«Чайка». А. Чехов.
Театр Barbican (Лондон).
Режиссер Томас Остермайер, художник Магда Уилли.
«Чайку» Томаса Остермайера в принципе можно было бы описать сверхкратко, мемом из «Кавказской пленницы»: «Птичку жалко». И на этом остановиться.
Нет у меня добрых слов в ее адрес.
Режиссер предельно постарался, чтобы от чайки-пьесы остались выщипанные перья. Провал Кейт Бланшетт, большой актрисы и звезды первой величины, как и остальных артистов — исключительно дело рук режиссера.
Тут ему славу разделить не с кем.

К. Бланшетт (Аркадина).
Фото — архив театра.
Знающие люди говорят, что у него хорошая репутация. Возможно. Была.

__ИСХОДНЫЕ ДАННЫЕ__:
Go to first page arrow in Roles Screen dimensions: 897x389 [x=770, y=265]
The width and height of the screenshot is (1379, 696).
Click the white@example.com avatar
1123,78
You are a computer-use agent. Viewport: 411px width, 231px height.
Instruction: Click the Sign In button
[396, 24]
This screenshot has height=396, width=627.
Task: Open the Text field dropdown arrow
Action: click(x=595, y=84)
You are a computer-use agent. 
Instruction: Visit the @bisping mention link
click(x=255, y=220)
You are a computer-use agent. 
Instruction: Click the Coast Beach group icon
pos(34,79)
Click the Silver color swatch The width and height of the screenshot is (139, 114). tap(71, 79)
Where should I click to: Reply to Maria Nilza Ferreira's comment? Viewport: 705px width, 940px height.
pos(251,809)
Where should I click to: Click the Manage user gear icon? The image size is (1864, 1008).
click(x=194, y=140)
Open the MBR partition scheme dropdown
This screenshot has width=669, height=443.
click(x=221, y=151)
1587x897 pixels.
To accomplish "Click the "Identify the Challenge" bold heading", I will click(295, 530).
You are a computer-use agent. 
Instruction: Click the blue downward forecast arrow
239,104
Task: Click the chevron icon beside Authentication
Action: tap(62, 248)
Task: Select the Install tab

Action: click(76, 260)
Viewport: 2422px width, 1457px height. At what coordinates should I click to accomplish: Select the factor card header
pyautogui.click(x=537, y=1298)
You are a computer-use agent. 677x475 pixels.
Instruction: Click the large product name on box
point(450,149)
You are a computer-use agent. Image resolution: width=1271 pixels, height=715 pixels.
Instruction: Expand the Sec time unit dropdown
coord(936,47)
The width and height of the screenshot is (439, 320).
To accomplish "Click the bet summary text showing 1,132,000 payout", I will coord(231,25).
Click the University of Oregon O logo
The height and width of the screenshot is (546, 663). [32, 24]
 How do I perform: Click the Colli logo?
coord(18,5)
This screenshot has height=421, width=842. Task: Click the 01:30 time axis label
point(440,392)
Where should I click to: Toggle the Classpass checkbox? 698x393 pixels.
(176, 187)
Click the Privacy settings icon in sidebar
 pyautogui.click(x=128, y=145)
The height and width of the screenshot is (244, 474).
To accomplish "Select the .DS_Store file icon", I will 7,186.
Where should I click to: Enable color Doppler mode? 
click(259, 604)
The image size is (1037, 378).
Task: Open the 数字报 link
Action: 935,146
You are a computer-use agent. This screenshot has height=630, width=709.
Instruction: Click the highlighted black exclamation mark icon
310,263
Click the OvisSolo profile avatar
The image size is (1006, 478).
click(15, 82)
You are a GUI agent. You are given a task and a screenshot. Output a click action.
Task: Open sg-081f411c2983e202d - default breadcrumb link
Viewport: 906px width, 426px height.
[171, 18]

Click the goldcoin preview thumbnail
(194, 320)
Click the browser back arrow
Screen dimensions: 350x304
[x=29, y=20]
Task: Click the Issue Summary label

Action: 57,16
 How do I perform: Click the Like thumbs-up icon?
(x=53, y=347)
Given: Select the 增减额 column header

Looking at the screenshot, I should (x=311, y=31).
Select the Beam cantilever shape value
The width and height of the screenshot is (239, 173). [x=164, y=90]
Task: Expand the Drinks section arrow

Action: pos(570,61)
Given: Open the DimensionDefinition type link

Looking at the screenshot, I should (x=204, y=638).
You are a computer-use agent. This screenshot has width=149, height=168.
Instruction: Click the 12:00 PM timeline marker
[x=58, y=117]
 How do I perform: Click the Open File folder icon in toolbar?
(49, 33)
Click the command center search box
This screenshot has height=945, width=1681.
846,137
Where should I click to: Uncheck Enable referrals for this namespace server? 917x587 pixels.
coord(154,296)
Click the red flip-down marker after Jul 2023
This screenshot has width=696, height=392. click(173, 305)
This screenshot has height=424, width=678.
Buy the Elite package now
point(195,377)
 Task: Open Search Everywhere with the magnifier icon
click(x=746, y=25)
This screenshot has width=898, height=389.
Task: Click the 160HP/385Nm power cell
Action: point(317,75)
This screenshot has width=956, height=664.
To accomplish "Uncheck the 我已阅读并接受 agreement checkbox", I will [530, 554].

__ЗАДАНИЕ__:
Перепишите дословно фрагмент рецензии на «Чайку» от слов «Режиссер Томас Остермайер, художник» до слов «репутация. Возможно. Была.» включительно.

__ОТВЕТ__:
Режиссер Томас Остермайер, художник Магда Уилли.
«Чайку» Томаса Остермайера в принципе можно было бы описать сверхкратко, мемом из «Кавказской пленницы»: «Птичку жалко». И на этом остановиться.
Нет у меня добрых слов в ее адрес.
Режиссер предельно постарался, чтобы от чайки-пьесы остались выщипанные перья. Провал Кейт Бланшетт, большой актрисы и звезды первой величины, как и остальных артистов — исключительно дело рук режиссера.
Тут ему славу разделить не с кем.

К. Бланшетт (Аркадина).
Фото — архив театра.
Знающие люди говорят, что у него хорошая репутация. Возможно. Была.